Dec. 23, 2004 -- -- For John Forté, life has had a dramatic ascent -- and an equally dramatic drop. Born into humble circumstances, he became a major success in his chosen career -- and now languishes in a federal prison.

But parts of the glamorous life he once led are still with him. One celebrity family is even fighting so that he can put his life on the upswing again.

Forté, 29, was raised by a single mother in Brooklyn, N.Y. But he was a prodigy when it came to music, and when he was 13, earned a full scholarship to the prestigious Exeter academy.

Friends at Exeter introduced him to another musically talented young man: Ben Taylor, the son of entertainers Carly Simon and James Taylor.

"We found common ground in the variety of our musical selection -- the fact that we listened to everything," Forté said.

He became a part of their family, spending a summer in their house on Martha's Vineyard. "When John was here it was just always a happier healthier universe in this house," Simon said.

Partly fueled by the interest and support of his adopted musical family, Forté's career took off.

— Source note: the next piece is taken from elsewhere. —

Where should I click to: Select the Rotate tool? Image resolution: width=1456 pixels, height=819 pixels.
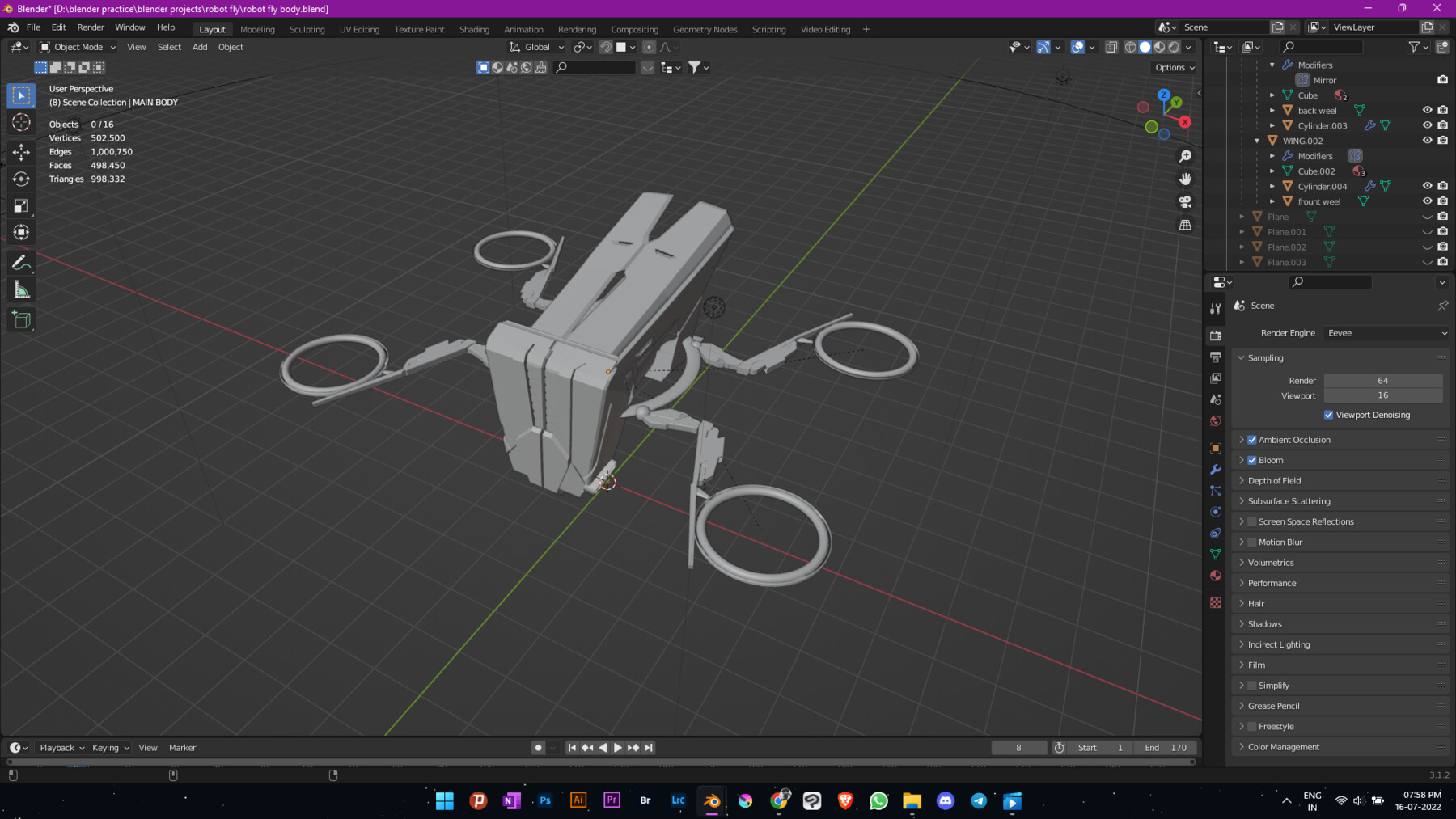[x=21, y=179]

He produced music for Public Enemy, Black Eyed Peas and the Fugees. He even rapped on a Michael Jackson CD.

By 25, he had won a Grammy for best rap album and a nomination for album of the year with the Fugees for 'The Score.'

"Regardless of the money that I make or the millions of records that I sell, I'm still going to stay where I'm from," he told ABC News' Charlie Gibson in a 1998 interview.

But then that rise to fame came to an abrupt halt.

By 2000, Forté's music career had stalled and his label had dropped him. He had an idea to put out a new album independently. "Everybody else was doing it," he said. But he needed money.

Forté met a man who offered him $10,000 to recruit two women to move what he says he thought was money from Houston to Newark, N.J.

He says he did not think that the women could be carrying drugs. "One could assume all day long, but I did not know it had to be drugs," he said.

Simon defended Forté: "You can know and not know at the same time." She said she thought she could imagine Forté thinking that "this is not my bad deal. It's their bad deal."

The women got stopped at the Houston airport. Undercover agents found more than 30 pounds of liquid cocaine in their bags. The women identified Forté as their contact.

When Forté turned up in Newark, authorities jailed him. He was told the women were carrying drugs. "They said 'You know what's going on here,'" he remembered. "I was stuck. I was completely stuck."